The global pandemic has prompted many to call for a reform in agriculture to create jobs and boost food production. But the question that needs to be answered first is why Nepalis who depended on agriculture left the land in the first place.
You cannot solve a problem unless you ask the right question.
A disconnect has emerged between farmers and farm with hundreds of thousands of able-bodied men leaving for salaried jobs in the cities or overseas.
The lockdown that is now in its 6th week has exposed this crisis in many ways – the shortage of farmers endangering food security, the fragile connectivity to market, the tens of thousands who have run out of food and cash and are on the long march to villages from cities.
Introducing reforms in agriculture therefore requires an understanding of why farming has lost its appeal for working men and women, and the problems of extension, productivity, urbanisation, and access to markets.
The global pandemic and lockdowns have put food security at the forefront of the national agenda. We must understand that farming is directly interlinked to migration, unemployment, literacy and market structures.
A rise in non-communicable disease cases has been linked to the reduced consumption of vegetables and fruits, even as Nepal imports most of its food. With the lockdown expected to be extended beyond 7 May, local produce does not reach the market and rots in the fields or in storage. The fields remain fallow.
Some have floated the idea of people who have gone back to their villages to start farming again. However, under current agricultural practices, simply increasing manpower in the fields will not increase production because of the lack of incentives for farming.

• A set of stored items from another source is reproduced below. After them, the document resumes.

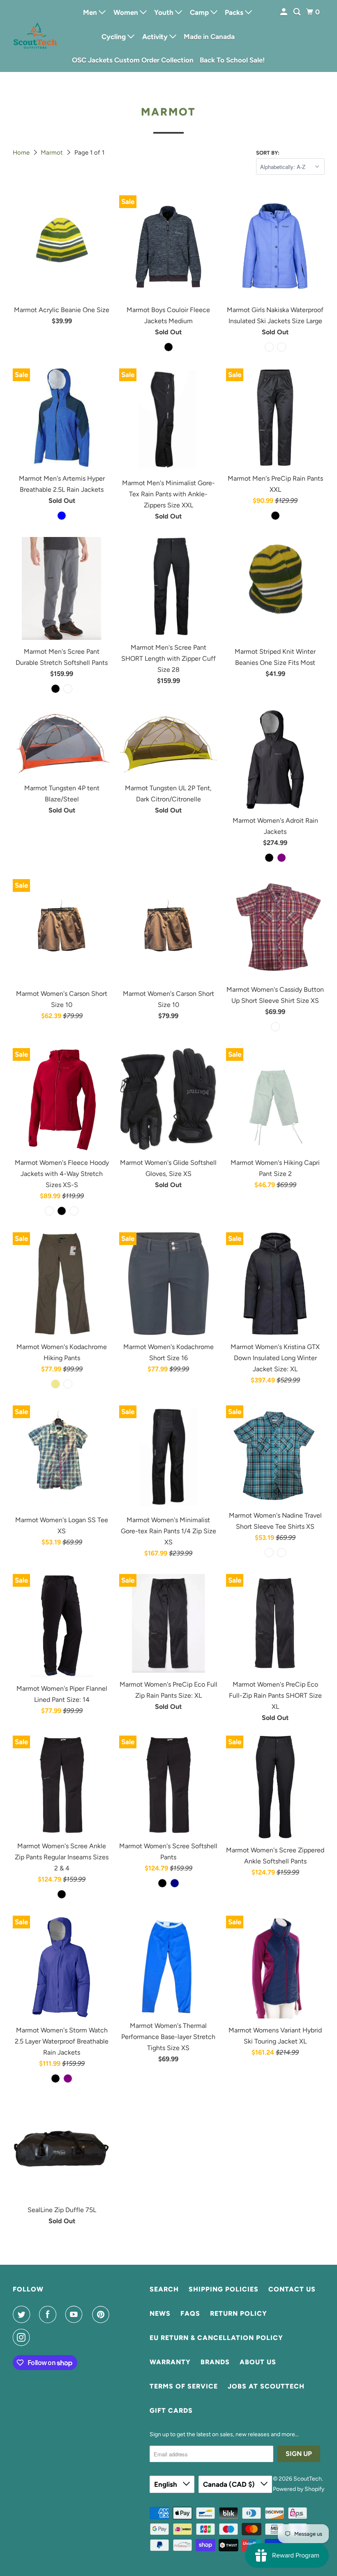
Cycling (114, 36)
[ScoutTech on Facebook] (49, 2314)
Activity (155, 36)
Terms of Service (184, 2386)
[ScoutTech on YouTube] (75, 2314)
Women (126, 12)
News (160, 2313)
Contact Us (292, 2289)
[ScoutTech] (35, 36)
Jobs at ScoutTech (266, 2386)
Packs (235, 12)
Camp (200, 12)
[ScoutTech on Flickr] (40, 2337)
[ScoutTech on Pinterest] (102, 2314)
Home (22, 152)
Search (164, 2289)
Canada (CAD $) (229, 2484)
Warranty (170, 2362)
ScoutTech (307, 2478)
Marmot (53, 152)
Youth (164, 12)
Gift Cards (171, 2410)
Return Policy (238, 2313)
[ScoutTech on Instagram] (23, 2337)
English (166, 2484)
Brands (215, 2362)
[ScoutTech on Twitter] (23, 2314)
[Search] (297, 12)
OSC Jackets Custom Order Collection (133, 60)
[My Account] (284, 12)
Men (91, 12)
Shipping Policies (224, 2289)
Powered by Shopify (298, 2489)
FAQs (190, 2313)
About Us (258, 2362)
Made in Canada (209, 36)
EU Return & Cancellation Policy (216, 2338)
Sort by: (267, 153)
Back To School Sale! (232, 60)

This is an outcome of the commercialisation of traditional agriculture which disincentivised farmers. A study of Chitwan has shown that agriculture marketing systems under the Ministry of Agriculture and Cooperatives are very primitive, and middlemen dominating items such as rice.

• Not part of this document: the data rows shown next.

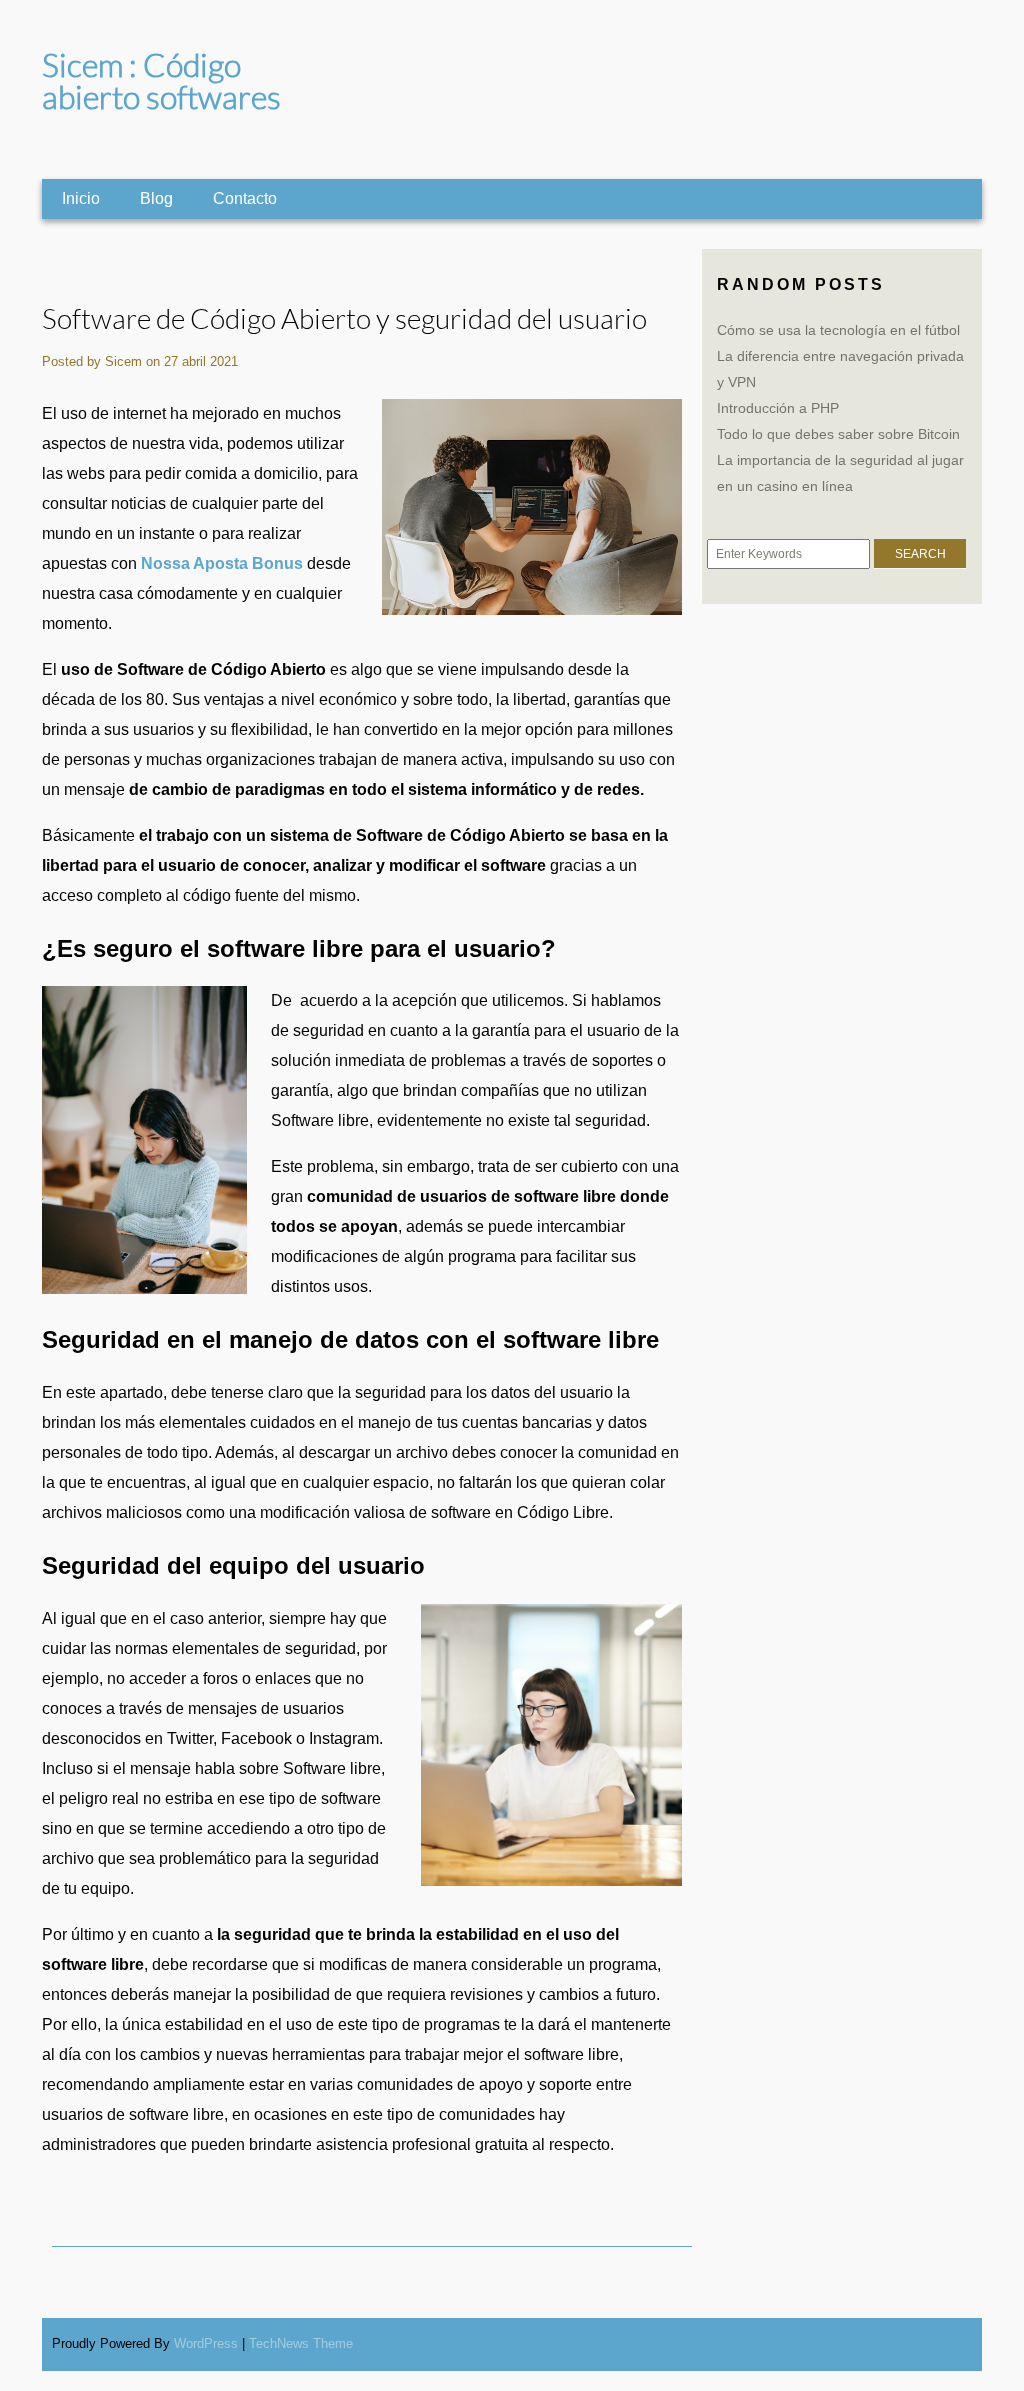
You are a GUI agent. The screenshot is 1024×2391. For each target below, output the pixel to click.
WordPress (206, 2343)
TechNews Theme (301, 2343)
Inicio (81, 198)
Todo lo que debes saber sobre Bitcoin (838, 434)
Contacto (245, 198)
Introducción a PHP (778, 408)
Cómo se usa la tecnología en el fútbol (838, 330)
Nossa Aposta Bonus (222, 563)
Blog (156, 198)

This means government grants and earnings of farmers is taken away by the middlemen. Families do not have the margin from farming to sustain needs such as medical care, education and debt repayment. Farmers also lack the means to rear livestock and afford mechanisation to improve yield.
Removing middlemen, or capping their cut, would be the single most important policy reform that would provide farmers the incentive to grow more food. In addition, they would be more willing to go back to the land if state grant, soft loans and other technical inputs are made directly available.
The long-term foundation for sustainable agriculture must also take into account the import-export of produce, the geopolitics of the food trade, the investment capacity of the government, agroforestry, out-migration and pricing.
Mechanisation of agriculture and amalgamation of holdings through cooperatives have boosted harvests where they have been tried in Nepal. But ideas for affordable agricultural equipment, such as seed dispensers that make farming less labour-intensive that have been pitched in the National Agricultural Research Center (NARC), remain shelved.
A revaluation of the current agricultural machinery is therefore necessary to identify areas where labour can be reduced and output maximised, all the while keeping the financial and environmental limitations in mind.
There have been successful initiatives to provide organic agricultural produce to urban markets, these must be scaled up nationwide. Reevaluating the goals of agriculture from a focus on commercialism to focusing on ensuring food security and sustainability is the way forward.
Using legal measures to address exploitation of farmers by middlemen is a key step. Cooperation between the farmers, the government and cooperatives must be streamlined. An incentive to work the fields must be created so that agriculture is not just a matter of subsistence for farmers, but an activity that raises their living standards.
All this must tie in with national policy goals of reducing imports, and increasing self-reliance in food production. Agricultural methods must blend modern scientific knowledge and traditional expertise so that production is enhanced at the expense of public health and safety.
Acknowledging the inadequacies of current agricultural practices and reorienting them during the lockdown will allow Nepal to chart a new course that benefits farmers, consumers, and the national economy.
Krishna Poudel, PhD, is an agricultural policy analyst.